For the Chocolate Sponge Base:

  • 4 tbsp unsalted butter, softened, plus extra for greasing
  • ¼ cup caster (superfine) sugar
  • 1 large egg
  • ⅓ cup self-raising flour
  • 2 tbsp unsweetened cocoa powder

For the Chocolate Mousse:

  • 7 oz good-quality dark chocolate (at least 70% cocoa solids), broken into pieces
  • 3 tbsp unsalted butter
  • 3 large eggs, separated
  • ¼ cup caster (superfine) sugar
  • 1 ¼ cups double (heavy) cream

For Decoration (optional):

  • Chocolate shavings or curls
  • A dusting of cocoa powder

How To Make Mary Berry Chocolate Mousse Cake

  1. Make the sponge base: Preheat your oven to 350°F (180°C / 160°C Fan). Grease an 8-inch (20cm) round springform tin and line the base with parchment paper. In a bowl, beat the butter, sugar, egg, flour, and cocoa powder together until smooth. Spoon the mixture into the prepared tin, level the top, and bake for 20-25 minutes until risen and firm. Let it cool completely in the tin.
  2. Melt the chocolate: To make the mousse, gently melt the dark chocolate and butter together in a large heatproof bowl set over a pan of barely simmering water (this is called a bain-marie). Make sure the bottom of the bowl does not touch the water. Once melted and smooth, remove from the heat and let it cool for about 10 minutes.
  3. Incorporate yolks and cream: Beat the egg yolks and sugar into the cooled chocolate mixture until well combined. In a separate bowl, whip the double cream until it holds soft peaks. Gently fold the whipped cream into the chocolate mixture using a large metal spoon, being careful not to knock out the air.
  4. Fold in the egg whites: In another spotlessly clean bowl, whisk the egg whites until they form stiff, glossy peaks. Carefully fold the egg whites into the chocolate mixture in two batches. The first batch can be mixed a bit more to loosen the chocolate, but the second should be folded very gently until just combined.
  5. Assemble and chill: Pour the finished chocolate mousse over the cooled sponge base still in the springform tin. Smooth the top with a spatula. Place the tin in the refrigerator and chill for at least 4 hours, or preferably overnight, until the mousse is firm and completely set.
  6. Decorate and serve: To serve, run a thin knife around the edge of the tin before carefully releasing the springform clip.

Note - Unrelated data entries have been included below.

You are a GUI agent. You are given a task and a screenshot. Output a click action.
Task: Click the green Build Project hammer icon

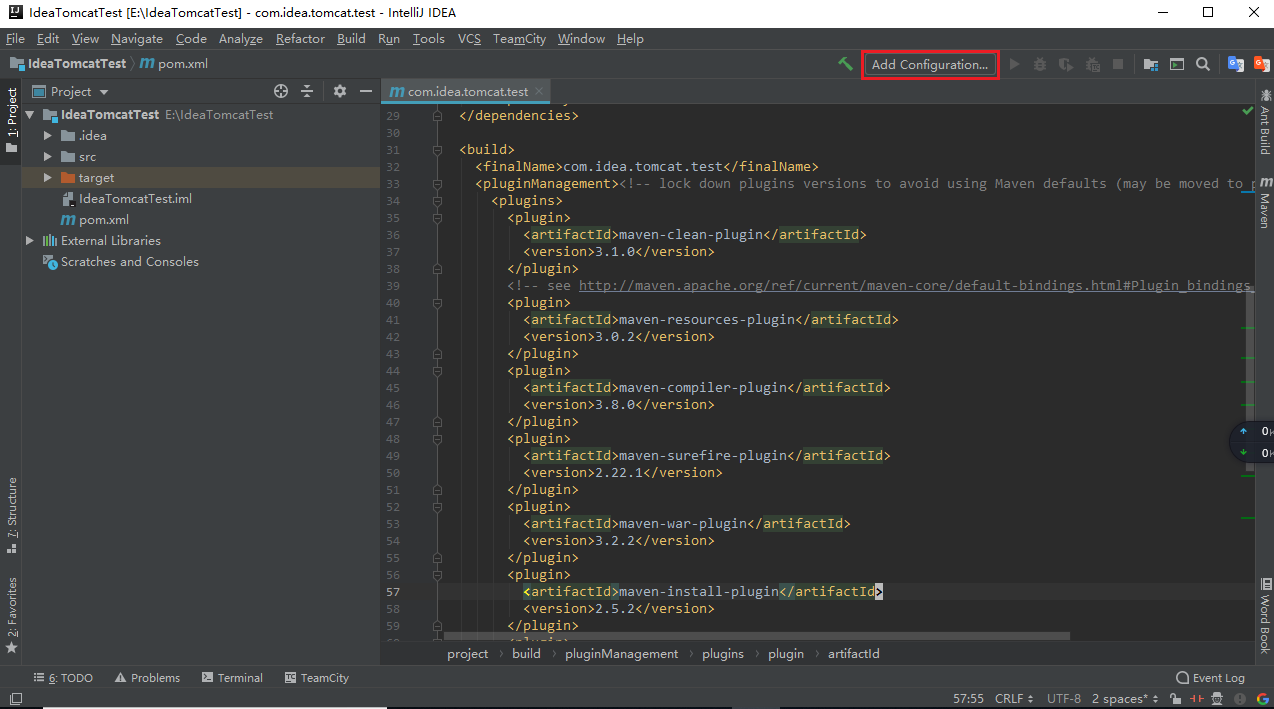pos(845,64)
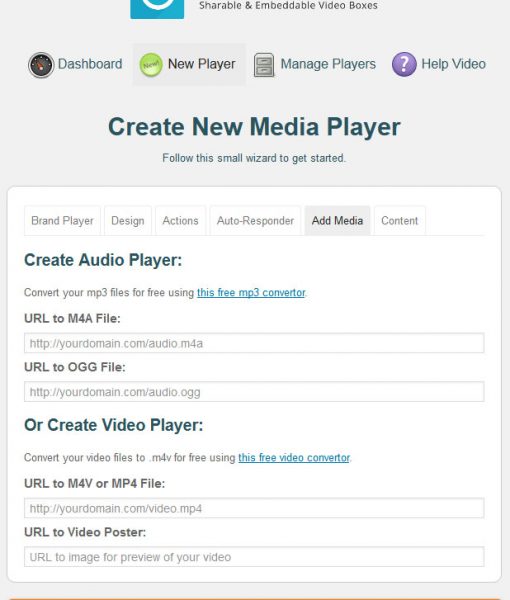Switch to the Content tab

(399, 221)
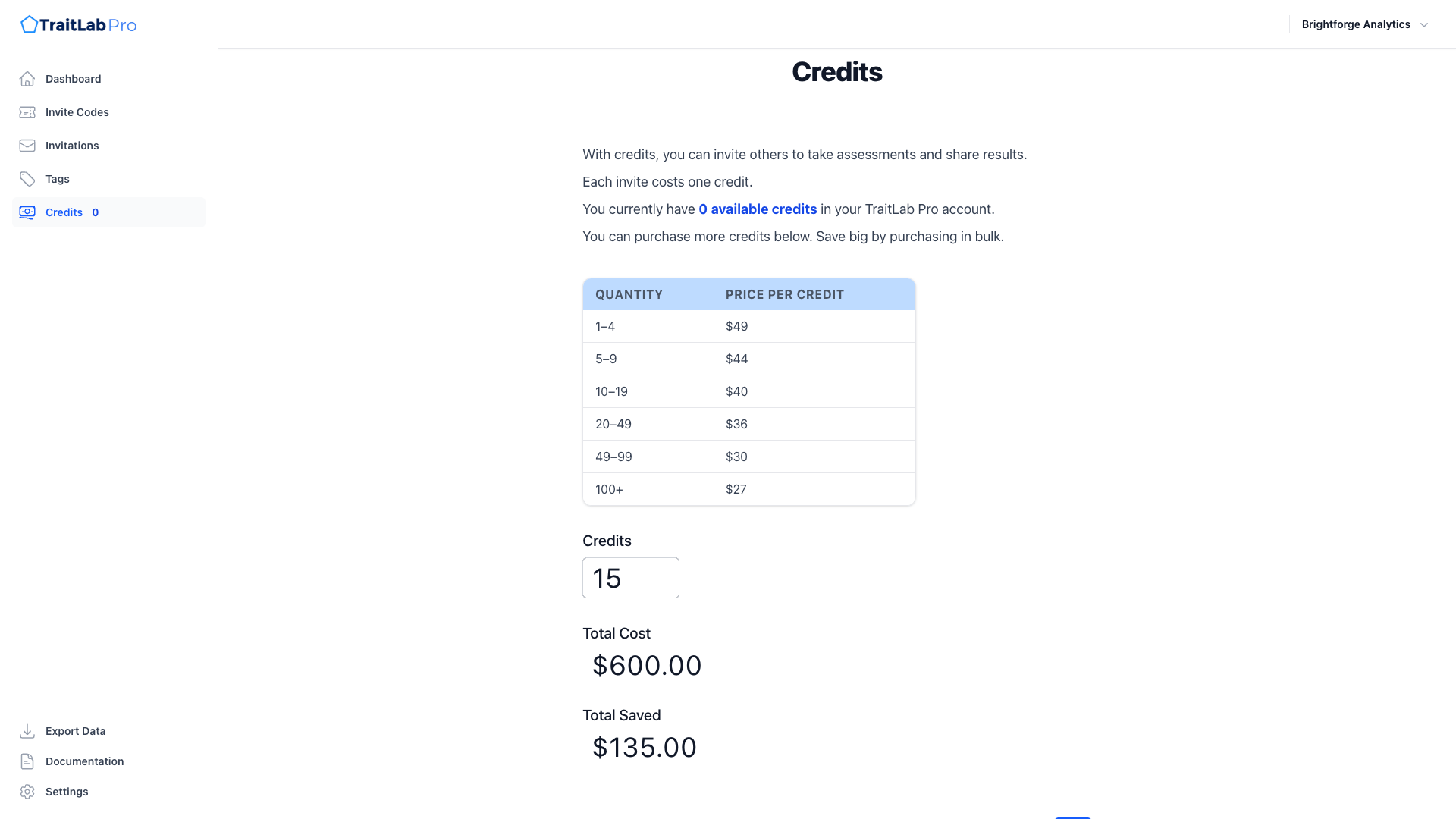The image size is (1456, 819).
Task: Click the Invite Codes ticket icon
Action: pos(27,112)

Decorate the top with chocolate shavings or a dusting of cocoa powder, if desired.
Mary Berry Chocolate Mousse Cake​ Recipe
Mary Berry Chocolate Mousse Cake​ Recipe

Recipe Tips

  • Use Good Quality Chocolate: The flavor of this dessert is defined by the chocolate. For a deep, rich taste, use the best quality dark chocolate you can find, with at least 70% cocoa solids.
  • Gentle Folding is Key: The light, airy texture of the mousse comes from the air you whip into the cream and egg whites. To preserve this, you must fold them into the chocolate base gently. Use a large metal spoon in a slow figure-eight motion to combine the ingredients without losing volume.
  • Let the Chocolate Cool: Ensure the melted chocolate mixture has cooled to lukewarm before you add the egg yolks and whipped cream. If the chocolate is too hot, it can scramble the eggs or cause the whipped cream to melt and deflate.
  • Allow Adequate Chilling Time: Don’t be tempted to rush the chilling process. The mousse needs several hours in the refrigerator to set properly so that it holds its shape beautifully when you slice the cake. Chilling overnight is ideal.

What To Serve Chocolate Mousse Cake

This chocolate mousse cake is a rich and complete dessert that needs very little accompaniment. It is best served chilled, straight from the refrigerator. To balance the intense chocolate flavor, a tart fruit component works beautifully. Serve each slice with a few fresh raspberries or a drizzle of a sharp raspberry coulis.

How To Store Chocolate Mousse Cake Leftovers

  • Refrigerate: This cake contains fresh cream and uncooked eggs, so it must be kept refrigerated. Store any leftovers in an airtight container in the refrigerator and consume within 2 days.
  • Freeze: Freezing is not recommended for this dessert. The delicate, airy structure of the mousse can be damaged by ice crystals, causing it to become grainy or watery upon thawing. This cake is best enjoyed fresh.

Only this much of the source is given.